Once in Mongibello, Tom continues to do his homework, spying on
Dickie and his girlfriend Marge Sherwood (Paltrow, tanned and
darling in her pastel bikinis) with big binoculars, noting that
his sailboat is named "Bird," rehearsing his upper-class
intonations. His appearance on the beach elicits giggles,
however. As Dickie puts it, he's "so white!'' Tom's a quick study
however, and soon he's hanging with the aristocrats, sailing,
swimming, and drinking fine wines. He also discovers Dickie's
affair with a local girl, Silvana (Stefania Rocca), which
titillates and inspires him. It makes Dickie imperfect but also
more perfect, a man beyond mundane mores. Tom is smitten.
This is the movie's trickiest negotiation, making Tom's love for
Dickie at once homoerotic and homicidal, a means to both self-identification and self-loathing. Wanting Dickie, he's jealous of
Marge, and so, pleased to see her dogged, though he's
uncomfortable when Dickie also steps out on him with an old
chum, Freddie (Philip Seymour Hoffman, affecting a nasty rich-kid
attitude). Wanting to be Dickie, Tom flirts openly with Marge (or
more precisely, he's not so patently misogynist as Highsmith's
version). But all this is really about Tom's lack of identity and
self-hatred, not because he's gay omnisexuality seems quite
fine in the circles to which he aspires but because he's
broke. When Dickie inevitably gets bored with and mean about his
leechiness, Tom has no emotional or intellectual recourse: his
assault on his ideal brother-lover-self is vicious, pulpy and
shocking rather than cathartic, a clunky, horrible scene out of
Theodore Dreiser rather than Highsmith.
Literally taking on Dickie's identity (along with his passport
and trust fund), Tom can only get increasingly confused: you see
him in elegant hotels, as Dickie leaving messages for Tom, and
vice versa. Freddie makes some inquiries, the cops poke around,
Marge frets, Herbert Greenleaf shows up: poor Tom is feeling the
heat. This is what the film does improbably well, making Tom
acceptable or excusable even when you know he's a brute and
there is no excuse.
Taking Tom's point of view (with occasional Marge-reaction-shots as she recoils in horror or scrunches up her nose in distaste to suggest that someone does see through him), The Talented Mr. Ripley treats his self-reinvention not solely as pathology
(surely, this is clear enough) but as a desperate and
understandable effort to attain the class-sex-race mobilities
that he sees all around him. Montages of his romantic club
hopping with Dickie make the point: white boys play black,
straight boys play gay, moneyed boys play whatever they want.

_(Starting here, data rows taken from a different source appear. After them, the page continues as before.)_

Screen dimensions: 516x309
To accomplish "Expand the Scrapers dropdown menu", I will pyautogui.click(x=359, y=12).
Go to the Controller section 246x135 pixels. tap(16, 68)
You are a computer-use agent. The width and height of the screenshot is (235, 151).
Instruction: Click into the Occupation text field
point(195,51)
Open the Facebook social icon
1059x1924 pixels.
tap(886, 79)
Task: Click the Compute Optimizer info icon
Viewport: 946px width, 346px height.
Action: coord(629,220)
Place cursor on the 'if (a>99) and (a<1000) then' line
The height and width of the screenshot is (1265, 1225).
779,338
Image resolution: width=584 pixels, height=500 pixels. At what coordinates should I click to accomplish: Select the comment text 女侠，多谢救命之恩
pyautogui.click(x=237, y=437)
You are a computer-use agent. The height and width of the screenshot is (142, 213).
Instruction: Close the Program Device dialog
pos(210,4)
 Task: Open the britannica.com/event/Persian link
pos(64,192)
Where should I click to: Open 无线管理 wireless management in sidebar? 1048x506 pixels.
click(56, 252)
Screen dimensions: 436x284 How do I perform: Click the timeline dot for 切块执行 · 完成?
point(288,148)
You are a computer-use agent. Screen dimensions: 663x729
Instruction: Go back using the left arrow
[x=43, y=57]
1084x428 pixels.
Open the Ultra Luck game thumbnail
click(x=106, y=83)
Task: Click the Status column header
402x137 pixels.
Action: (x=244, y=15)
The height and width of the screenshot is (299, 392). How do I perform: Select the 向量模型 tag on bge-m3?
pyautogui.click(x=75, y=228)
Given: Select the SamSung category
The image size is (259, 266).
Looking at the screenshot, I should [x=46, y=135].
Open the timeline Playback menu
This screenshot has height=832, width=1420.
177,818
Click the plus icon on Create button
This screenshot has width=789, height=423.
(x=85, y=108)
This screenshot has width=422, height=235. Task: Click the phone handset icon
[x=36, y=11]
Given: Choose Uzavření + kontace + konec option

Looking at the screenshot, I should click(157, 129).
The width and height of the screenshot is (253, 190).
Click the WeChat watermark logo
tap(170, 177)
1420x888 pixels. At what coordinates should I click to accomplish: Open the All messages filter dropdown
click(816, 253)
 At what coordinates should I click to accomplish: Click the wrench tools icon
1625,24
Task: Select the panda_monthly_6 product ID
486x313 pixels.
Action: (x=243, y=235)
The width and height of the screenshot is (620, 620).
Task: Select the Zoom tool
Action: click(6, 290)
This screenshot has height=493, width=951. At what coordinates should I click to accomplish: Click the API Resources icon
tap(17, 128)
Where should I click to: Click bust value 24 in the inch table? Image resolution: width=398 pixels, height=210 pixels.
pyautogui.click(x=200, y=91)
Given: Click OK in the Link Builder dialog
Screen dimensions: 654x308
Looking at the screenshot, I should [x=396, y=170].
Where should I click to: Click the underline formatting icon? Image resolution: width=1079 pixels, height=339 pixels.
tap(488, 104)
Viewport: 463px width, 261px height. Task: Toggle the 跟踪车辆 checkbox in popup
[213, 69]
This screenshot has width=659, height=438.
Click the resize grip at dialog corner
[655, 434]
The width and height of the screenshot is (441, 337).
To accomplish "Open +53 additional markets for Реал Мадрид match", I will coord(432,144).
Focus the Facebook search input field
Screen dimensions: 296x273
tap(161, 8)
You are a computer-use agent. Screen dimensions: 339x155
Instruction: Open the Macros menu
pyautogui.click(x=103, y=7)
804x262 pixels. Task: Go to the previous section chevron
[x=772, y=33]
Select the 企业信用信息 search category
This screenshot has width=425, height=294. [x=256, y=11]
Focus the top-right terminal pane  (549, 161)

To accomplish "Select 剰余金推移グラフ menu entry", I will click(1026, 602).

Watching or performing, absorbing or reflecting, as Dickie's
alter ego, Tom seems able to have it all. To consider rubbing any
of that out how silly that notion seems now. Tom is even wooed
by two wealthy, hopelessly naive people at once: heiress Meredith
Logue (Cate Blanchett) thinks she loves him as Dickie, and Peter
Smith-Kingsley (Jack Davenport) thinks he loves him as Tom. It's
not so much the amorality of his new existence that dazzles our
non-hero, but the choices. Suddenly plentiful, they're
overwhelming.
It's all so extreme and strange: what's a freshly wealthy
American in Europe to do? The movie never does straighten out its
own schizophrenic regard for class (snobbery is hurtful and bad,
but look: Paltrow is so passionate and lovely, so perfect as she
embodies Marge's and her own privilege), or its discomfort
with Tom's sex and gender ambiguities (he's so dapper yet
ingenuous, so brutal yet femme, so icy and yet so... Matt!).
Ripley is a fascinating mess, despising but also adoring the
garish trappings of wealth and caste, using what would seem to be
its detrimental excesses (stars, budget, hype) to its advantage.
It's as much about idealizing Hollywood, commodity culture, and
itself, as it is about demonizing its protagonist. It's about a
system of production, a set of expectations, a stylized ethics
that's offensively normal. There's no going back.